= Beginning of Section =

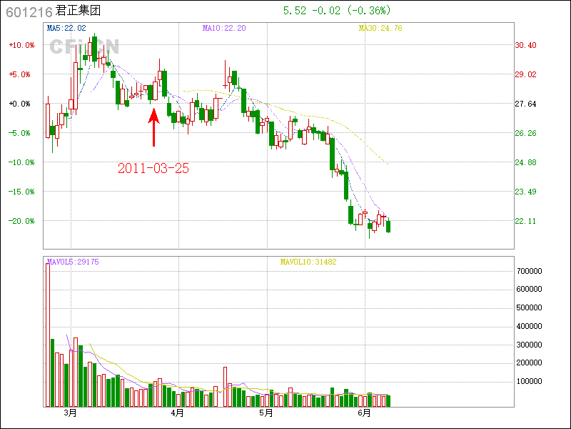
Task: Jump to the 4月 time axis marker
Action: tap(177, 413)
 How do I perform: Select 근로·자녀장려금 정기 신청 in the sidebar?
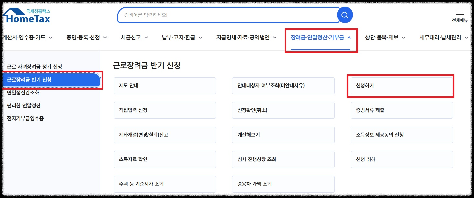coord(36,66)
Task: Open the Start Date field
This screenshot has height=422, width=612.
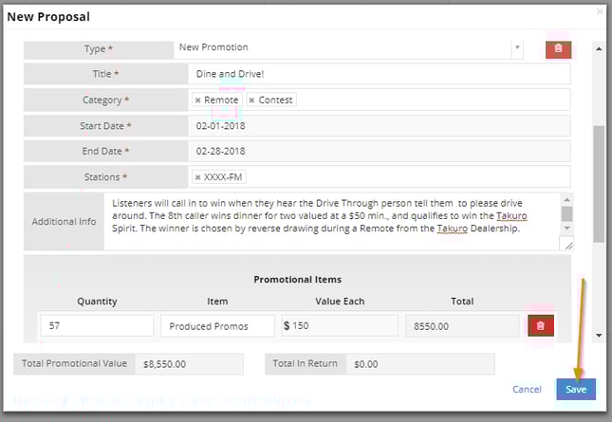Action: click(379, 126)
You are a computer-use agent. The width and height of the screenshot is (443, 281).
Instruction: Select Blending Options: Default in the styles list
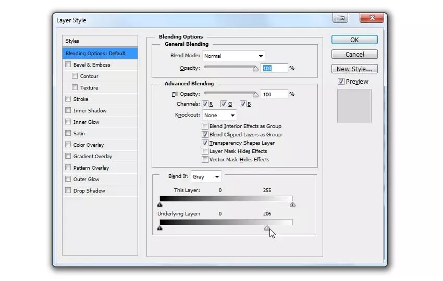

= End of Section =
= Beginning of Section =

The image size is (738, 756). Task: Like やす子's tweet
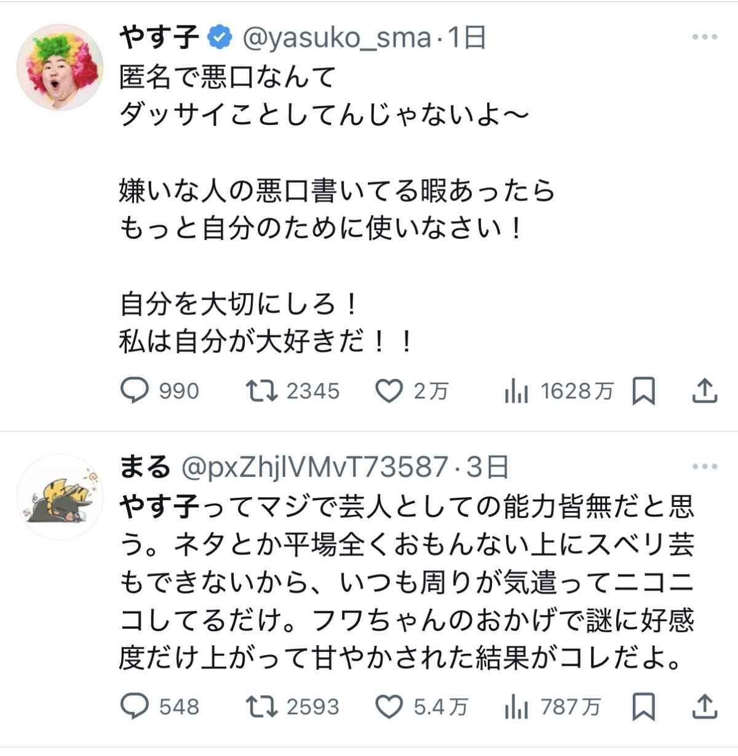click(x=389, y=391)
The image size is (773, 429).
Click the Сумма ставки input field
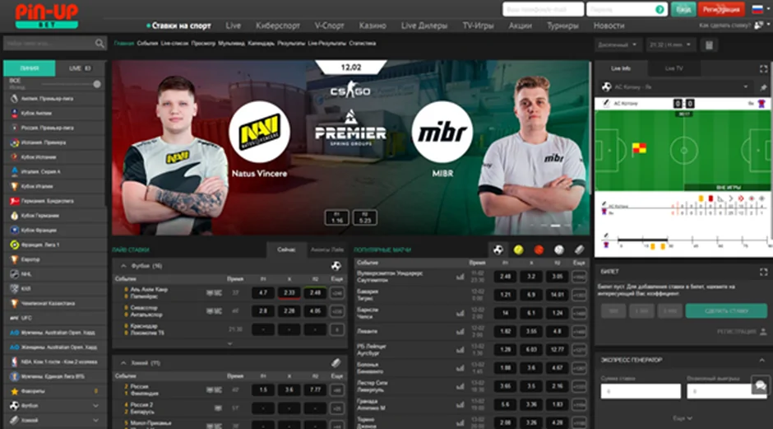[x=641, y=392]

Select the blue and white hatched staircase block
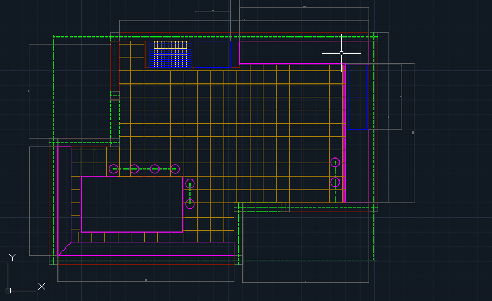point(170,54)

= End of Section =

### EXERCISE OBJECTIVE
Every line above from the one with "Task: Open the Start Date field" down to the one with "Instruction: Select Blending" must be written out exactly, and no picture may appear.

### EXERCISE OUTPUT
Task: Open the Start Date field
This screenshot has height=422, width=612.
Action: click(379, 126)
You are a computer-use agent. The width and height of the screenshot is (443, 281).
Instruction: Select Blending Options: Default in the styles list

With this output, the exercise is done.